##### Data extract

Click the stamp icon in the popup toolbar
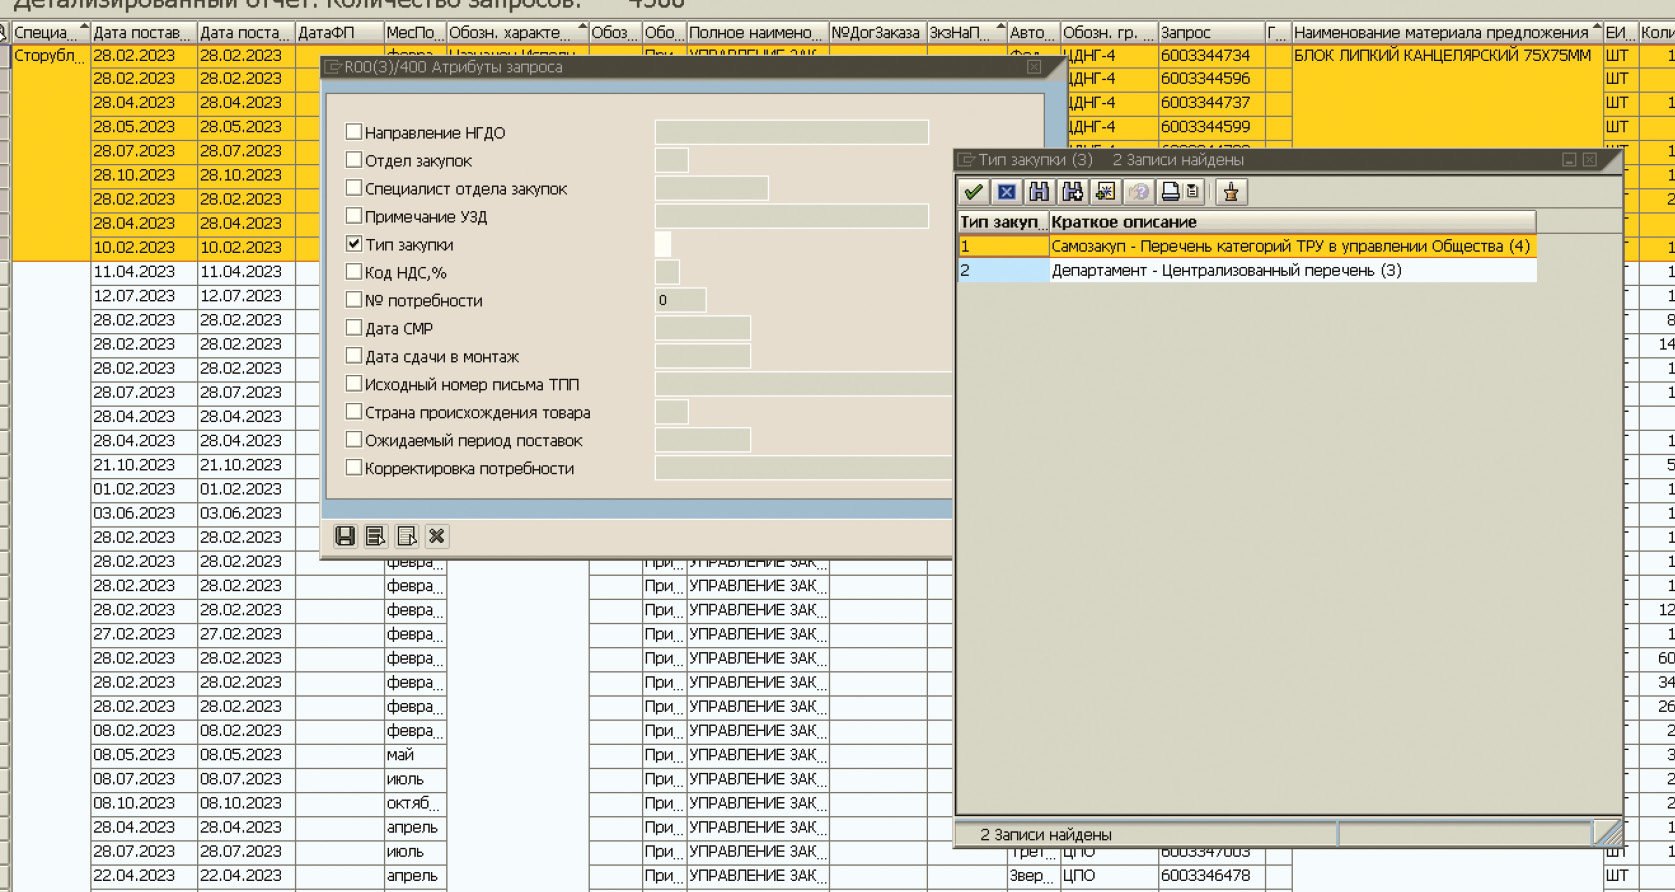 point(1231,192)
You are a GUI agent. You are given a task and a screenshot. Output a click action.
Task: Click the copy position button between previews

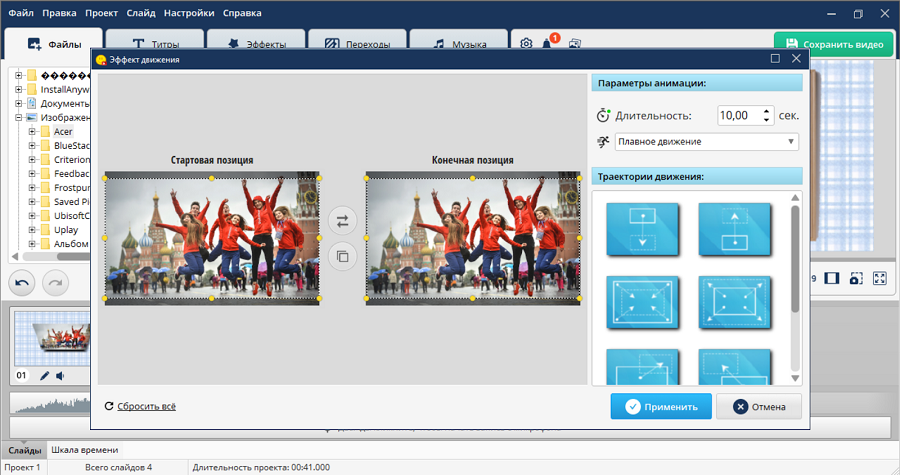[342, 257]
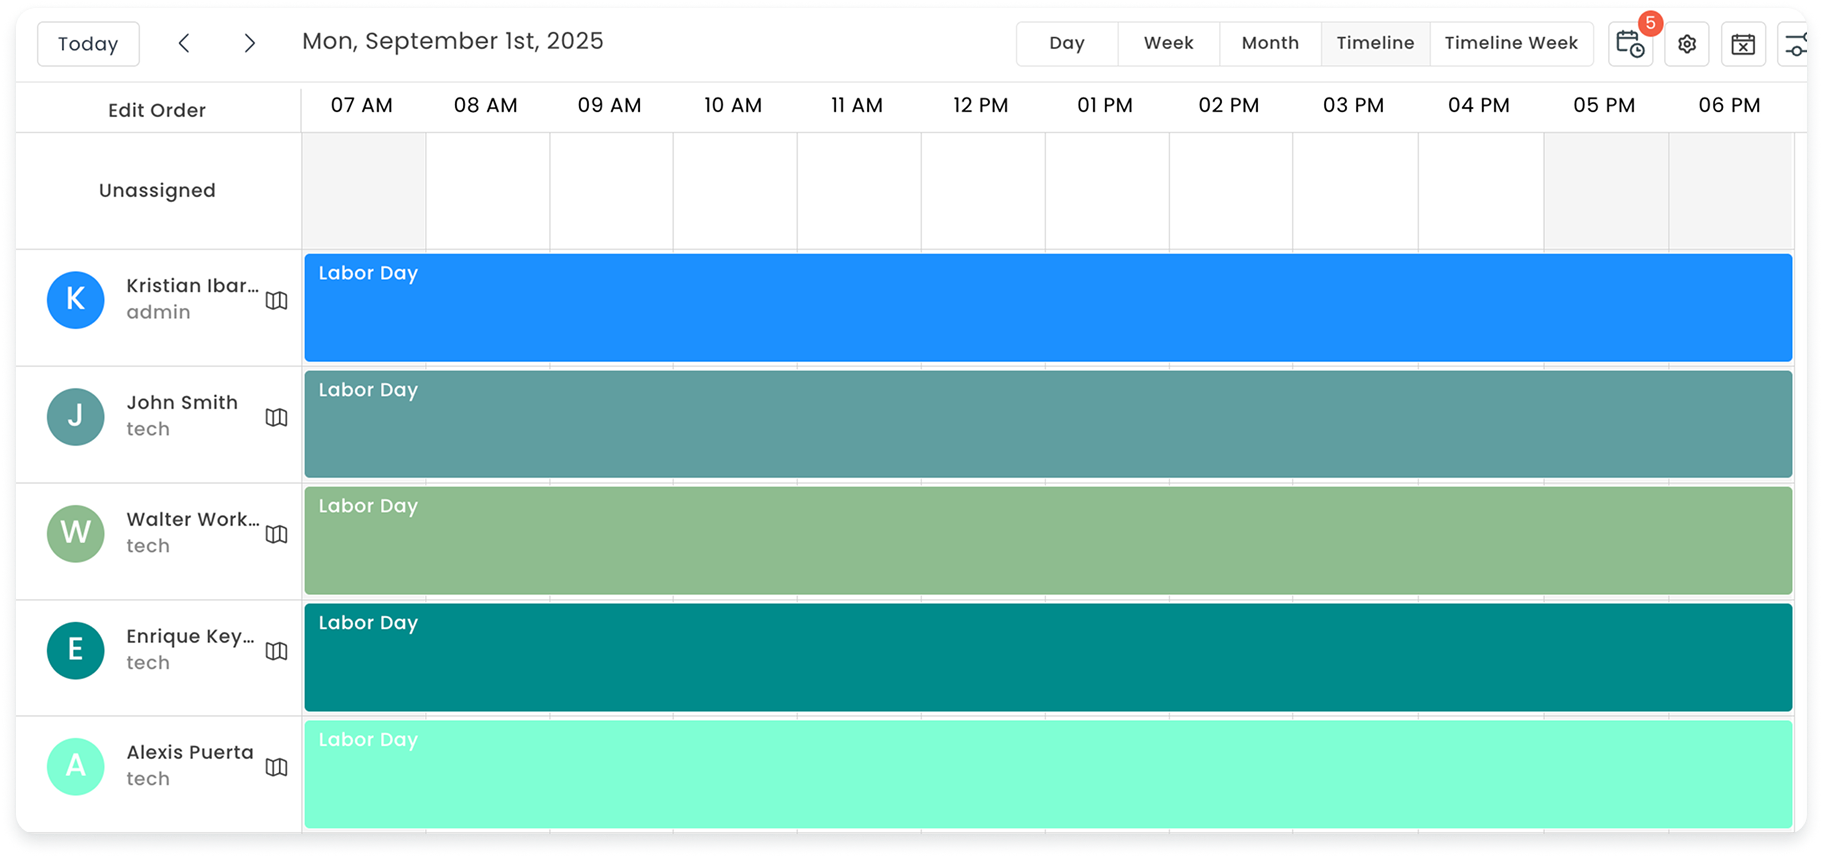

##########

Problem to work on: Please give a word-for-word transcript of the lines from the one holding "You are a GUI" through the final line of the entries, both ends kept, with no pictures.

Reply to the exercise:
You are a GUI agent. You are given a task and a screenshot. Output a click action.
Task: Click the copy position button between previews

[342, 257]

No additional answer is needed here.